Terry Mill’s Country Liberal Government (CLP) has scrapped its Labor predecessor’s work on an upcoming ICT plan, and has released no timeframe for the development of a CLP alternative.
“Since the change of government following the Northern Territory election in August 2012, the position on ICT policies is being reconsidered,” said a spokesperson from the Department of Corporate and Information Services (DCIS).
“Information on further release dates or timeframes is not currently available.”
The Labor Government’s eTerritory - Northern Territory Information and Communications Technology Discussion Paper 2012-2015 was released in May 2012, and included a number of high level objectives to which it invited public input and suggestions.
The document has since been taken down from the NT Government website.
The now-rescinded Strategy was the first to be developed in NT, and included plans for fixed wireless connections as part of the National Broadband Network (NBN) rollout, guidelines for Government websites, and plans for a coordinated eLearning approach and technology platform for the NT public sector, according to the Department of Business and Employment (DBE) 2011-12 Annual Report.
Expanding NT’s ICT industry and investment in new technologies was another key component of the ICT Discussion Paper, with a focus on industry growth and workforce participation. Currently, NT has the lowest ICT job growth rate in the nation. The Territory industry experienced 0.2 percent growth from 2003-2010, compared with 35 percent in NSW.
The Mills Government’s 2012-13 Mini Budget, released in December 2012, sheds some light on what its ICT policies might look like.
The document foreshadows a potential expansion of ICT expenditure to support significant fiscal savings measures in other areas across the NT public sector.
Savings measures outlined by former Treasurer Robyn Lambley include a “focus on capitalising on benefits and efficiencies available from the centralised shared services model that provides cross-government services”.
A shared services structure is already in place in the Territory, managed by the Department of Treasury and Finance.
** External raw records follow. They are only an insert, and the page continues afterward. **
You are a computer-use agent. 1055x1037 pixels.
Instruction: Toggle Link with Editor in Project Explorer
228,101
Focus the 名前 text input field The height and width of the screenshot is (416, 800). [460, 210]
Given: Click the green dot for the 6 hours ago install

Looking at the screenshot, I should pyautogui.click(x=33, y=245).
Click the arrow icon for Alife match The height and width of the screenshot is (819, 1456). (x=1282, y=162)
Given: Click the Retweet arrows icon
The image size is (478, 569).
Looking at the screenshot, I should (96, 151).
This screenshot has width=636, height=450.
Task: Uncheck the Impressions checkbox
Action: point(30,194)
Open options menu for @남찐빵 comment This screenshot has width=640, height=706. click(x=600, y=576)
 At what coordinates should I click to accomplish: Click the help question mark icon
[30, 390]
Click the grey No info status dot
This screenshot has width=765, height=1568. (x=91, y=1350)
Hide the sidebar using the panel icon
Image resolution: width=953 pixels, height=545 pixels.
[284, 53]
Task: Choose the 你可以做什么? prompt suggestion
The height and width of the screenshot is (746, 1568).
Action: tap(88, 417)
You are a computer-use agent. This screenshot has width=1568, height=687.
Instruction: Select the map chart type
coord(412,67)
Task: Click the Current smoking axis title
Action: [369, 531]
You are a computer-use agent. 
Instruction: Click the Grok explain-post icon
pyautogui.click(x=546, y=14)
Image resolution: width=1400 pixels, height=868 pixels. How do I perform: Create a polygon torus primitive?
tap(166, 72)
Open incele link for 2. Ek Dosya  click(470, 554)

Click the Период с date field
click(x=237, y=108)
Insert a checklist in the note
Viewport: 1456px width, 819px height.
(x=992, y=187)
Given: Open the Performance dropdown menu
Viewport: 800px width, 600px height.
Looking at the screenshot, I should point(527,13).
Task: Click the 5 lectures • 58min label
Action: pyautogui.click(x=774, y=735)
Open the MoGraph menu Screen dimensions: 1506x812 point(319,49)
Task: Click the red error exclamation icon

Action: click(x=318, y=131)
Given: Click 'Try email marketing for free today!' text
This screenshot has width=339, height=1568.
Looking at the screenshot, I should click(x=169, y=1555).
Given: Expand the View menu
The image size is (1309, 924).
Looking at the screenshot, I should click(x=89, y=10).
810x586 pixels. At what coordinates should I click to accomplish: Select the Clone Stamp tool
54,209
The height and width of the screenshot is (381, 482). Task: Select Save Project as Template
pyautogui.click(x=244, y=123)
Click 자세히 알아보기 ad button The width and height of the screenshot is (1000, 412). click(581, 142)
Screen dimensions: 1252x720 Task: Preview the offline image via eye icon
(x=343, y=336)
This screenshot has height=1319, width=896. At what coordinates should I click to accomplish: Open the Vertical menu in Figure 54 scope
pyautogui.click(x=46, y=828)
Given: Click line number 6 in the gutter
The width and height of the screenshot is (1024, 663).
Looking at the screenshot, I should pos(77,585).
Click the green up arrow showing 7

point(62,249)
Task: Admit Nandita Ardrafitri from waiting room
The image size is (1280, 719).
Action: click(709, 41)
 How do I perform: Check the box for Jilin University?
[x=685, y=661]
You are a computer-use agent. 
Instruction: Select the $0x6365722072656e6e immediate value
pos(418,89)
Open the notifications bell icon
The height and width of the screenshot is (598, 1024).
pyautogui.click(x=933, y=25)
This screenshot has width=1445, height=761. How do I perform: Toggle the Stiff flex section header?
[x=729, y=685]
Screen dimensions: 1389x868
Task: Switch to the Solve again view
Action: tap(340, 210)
Its scope includes financial and human resource administration, procurement and IT services.
A total of around $21.72 million is allocated to Treasury in the Mini Budget for the operation of ICT shared services in 2012-13, representing a nominal increase on shared service provisions in the 2012-13 Budget.
Based on a breakdown of its operational expenditure budget, Intermedium estimates that NT will spend roughly $120.64 million on ICT in 2012-13.
Of this, it has been estimated that $28 million a year, or around $85 million over three years, goes through whole-of-government ICT contracts, according to the Australian Computer Society (ACS).
The Mini Budget also contained an allocation of $3.88 million for key ICT Systems in 2012-13, although the specific recipients of this funding are not identified.
Significant ICT funding initiatives identified by Intermedium’s Budget IT tool in the NT’s last full Budget include:
- $11 million to the Department of Construction and Infrastructure for a whole-of-government Asset Management system, with $4 million to be spent in 2012-13;
- $2.38 million to the Department of Education and Training for a Student Administration Management system;
- A new Territory Revenue Management system, costing $2 million over four years, by the NT Treasury; and
- $1.3 million to Darwin Port Corporation for a Port Management system.
Since the election, machinery of government changes have also taken effect which will see authority for ICT move from the Department of Business and Employment to a newly established Department of Corporate and Information Services.
John Elferink has assumed authority for ICT as the Minister for Corporate and Information Services, following the cabinet reshuffle on 7 March 2013.
Update 18 March 2013: Adam Giles, the new Chief Minister of NT, has regained the Corporate and Information Services portfolio and is now in charge of overseeing Territory ICT.